TRAVAIL À FAIRE:
(A) Résumez en deux phrases le texte sur la pièce Toute intention de nuire.
(B) Recopiez à l'identique le passage du texte sur la pièce allant de « Par Thelma Morel » jusqu'à « à un avocat. ».

PASSAGE DU TEXTE:
----------------------------------------

Toute intention de nuire

Par Thelma Morel et Marine Siegenthaler

Procès d’une plume libre

La salle Nuithonie à Villars-sur-Glâne propose une pièce qui questionne la liberté d’écriture. Les représentations auront lieu du 13 au 15 novembre et c’est le talentueux Adrien Barazzone, qui a écrit et mis en scène ce procès : Toute intention de nuire.

C’est le titre du spectacle, débordant de suspens, qui a attiré notre regard et qui a titillé notre curiosité.

Le spectacle recèle une forme inhabituelle : il est la reconstitution du jugement qui oppose une auteure à un avocat. 

Le professionnel du droit commet l’erreur de livrer ses secrets à l’écrivaine. Quelque temps plus tard, il retrouve des échos de son histoire dans un livre récemment publié par celle-ci. Cela nuit non seulement à sa vie professionnelle, mais aussi à sa sphère personnelle. De là, s’ensuit une lutte juridique entre les deux protagonistes.

Ce sont les acteurs Alain Borek, Marion Chabloz, Mélanie Foulon, et David Gobet qui se livreront à l’interprétation de cette audience.

Ce spectacle plongera sûrement la salle dans un questionnement concernant les limites de l’expression en littérature : celle-ci a-t-elle tous les droits ?

Le pessimisme du titre nous met en garde : sachant qu’il s’agit d’une affaire juridique, qui sera la victime ? Celle qui, dans son roman, rabaisse l’homme de loi, ou celui qui accuse, potentiellement à tort, la femme de lettres ?

Nous nous attendons à un débat haut en couleurs et fort en émotions. Cela risque d’être aussi foisonnant de rebondissements qu’il y a de lois dans notre code civil. Nous avons hâte de découvrir comment Adrien Barazzone incorpore son mélange de finesse, de tension et d’humour dans cette enquête vivante.

Quel sera le verdict ?

----------------------------------------

LISTE:
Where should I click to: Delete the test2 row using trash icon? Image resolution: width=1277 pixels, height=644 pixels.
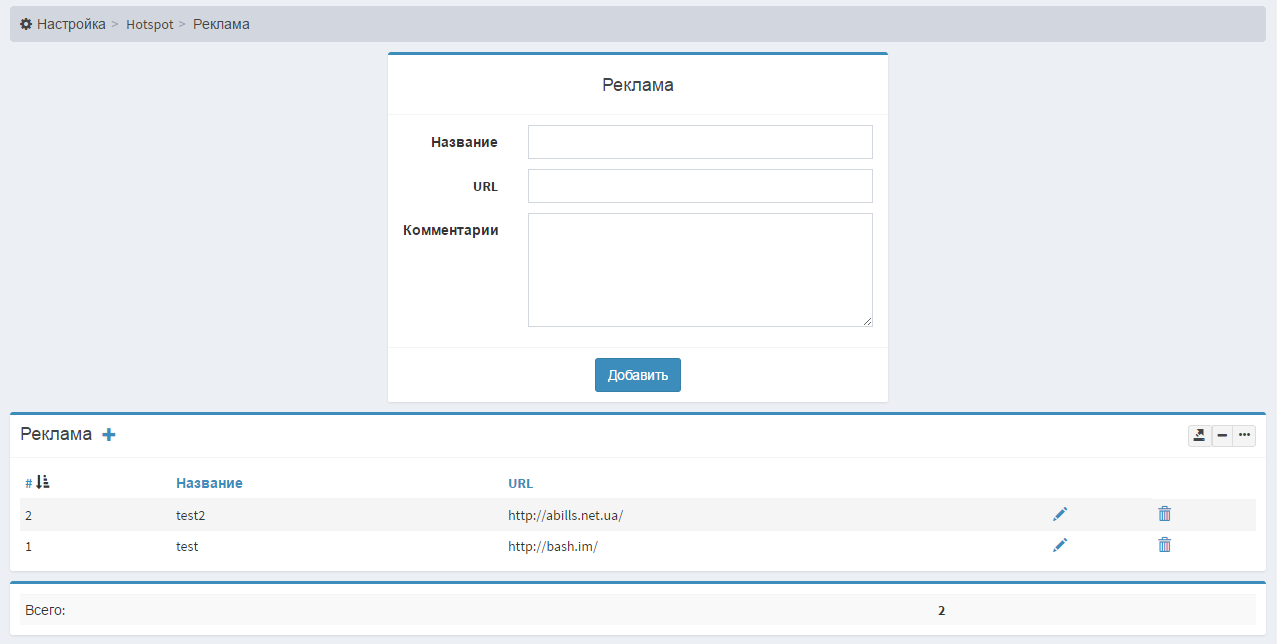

----------------------------------------

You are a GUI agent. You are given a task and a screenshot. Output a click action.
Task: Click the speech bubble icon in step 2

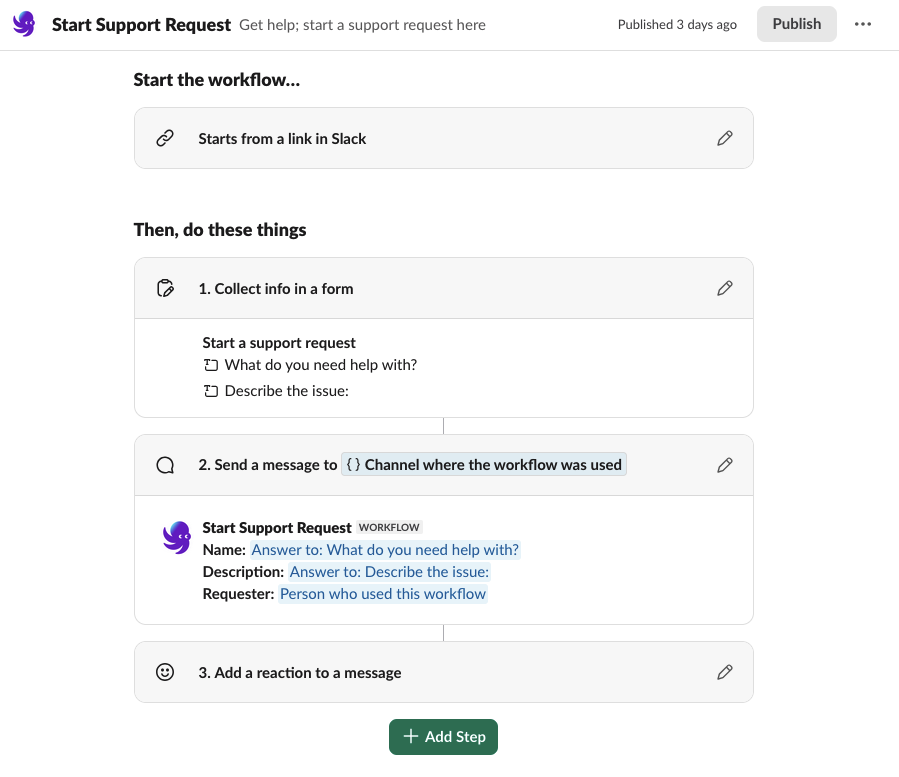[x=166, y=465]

----------------------------------------

CORRIGÉS DES TÂCHES:
(A) Écrite et mise en scène par Adrien Barazzone, la pièce Toute intention de nuire, qui questionne la liberté d'écriture, est jouée à la salle Nuithonie de Villars-sur-Glâne du 13 au 15 novembre. Elle reconstitue le procès qui oppose une auteure à un avocat, lequel, après lui avoir livré ses secrets, en retrouve des échos dans un livre qu'elle vient de publier, au détriment de sa vie professionnelle et personnelle.

(B)
Par Thelma Morel et Marine Siegenthaler

Procès d’une plume libre

La salle Nuithonie à Villars-sur-Glâne propose une pièce qui questionne la liberté d’écriture. Les représentations auront lieu du 13 au 15 novembre et c’est le talentueux Adrien Barazzone, qui a écrit et mis en scène ce procès : Toute intention de nuire.

C’est le titre du spectacle, débordant de suspens, qui a attiré notre regard et qui a titillé notre curiosité.

Le spectacle recèle une forme inhabituelle : il est la reconstitution du jugement qui oppose une auteure à un avocat.